Dense smoke inside the mall combined with flames and fierce temperatures made reaching the trapped children very difficult, a civil defence representative told a news conference.
"The first report of fire at Villaggio was received by the operations centre at 11:02am (08:02 GMT)," Abdullah bin Nasser Al Thani, state minister for the interior, said, adding that police and civil defence reached the site within minutes, according to the QNA state news agency.
He said it became clear that 20 children were at the nursery and "all efforts were concentrated on evacuating those kids", adding firefighters had to break through the roof to gain access after a staircase collapsed.
"We tried to get to the children area but the extremely high heat stood in our way," Brigadier Hamad al-Duhaimi of the Qatari civil defence said.
The children were from Spain, Japan, South Africa, China, the Philippines and New Zealand. A Spanish diplomatic source in Madrid said that four of the dead children were Spanish.
Yamina Benguigui, the minister in charge of French expatriates, announced in Paris that a French child died, but declined to give any further details.
"It is with great sorrow that I confirm that a French child aged three is among the victims," she said in a statement.
Many expatriates live in Qatar, a gas- and oil-rich Gulf Arab state.
Four teachers and two civil defence officials were among the dead, the interior ministry said.
Another 17 people were injured, including four children, according to authorities. Most of those hurt were rescuers responding to the blaze.
"There don't seem to have been any fire alarms or sprinklers at the mall," a relative of a two-year-old child who died in the fire said, speaking by phone from Doha's Hamad Hospital.
Lack of urgency
Al Jazeera's Tarek Bazley was in the shopping centre with his two children when the fire broke out, but they escaped unharmed.
"The volume of smoke coming out of it, it looked like you had 30 steam trains all pumping their smoke out above it," he said.
But he said there was a lack of urgency from officials in the mall when alarms went off and complained of a "complete lack of planning, a complete lack of co-ordination in terms of removing people from this area."

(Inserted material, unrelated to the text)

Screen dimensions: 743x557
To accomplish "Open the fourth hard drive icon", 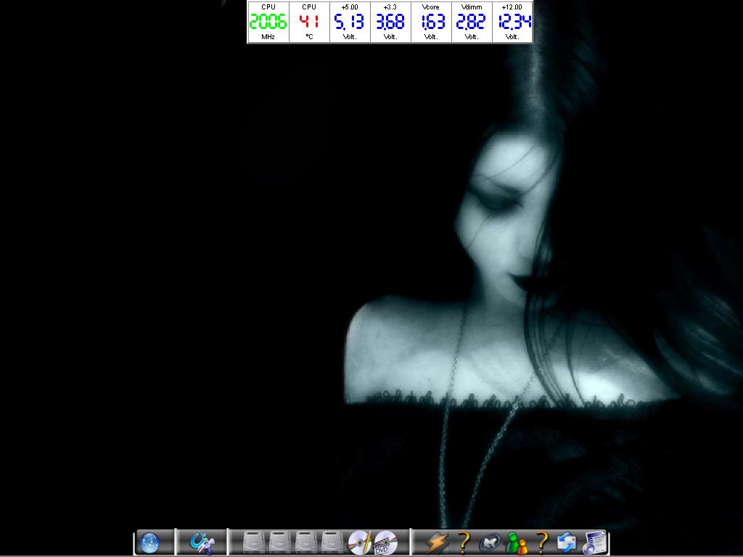I will pos(332,542).

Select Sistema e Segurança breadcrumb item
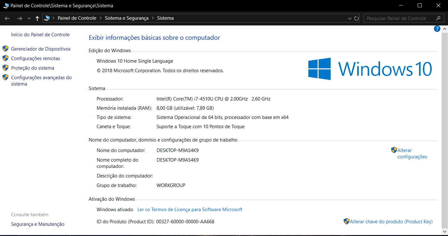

Local website Doha News posted a note from South African Maryam Charles saying that her daughter, Shameega Charles, 29, who was a teacher at the nursery, "perished in the blaze".
It also said that an 18-month-old South African was among the dead, in addition to a Moroccan firefighter.
In Manila, a foreign department spokesman said three Philippine teachers who worked at the nursery died of smoke inhalation.
"Did this nursery meet the conditions to get a licence?" said Al-Watan daily, addressing its question to the ministry of social affairs.
"We await answers over how it was allowed that kids of such age could be at a place not sufficiently equipped."
Saleh al-Kawari, editor-in-chief of Al-Raya daily, said in an editorial that alleged negligence of safety standards amounted to "premeditated murder", calling the accident "a real catastrophe".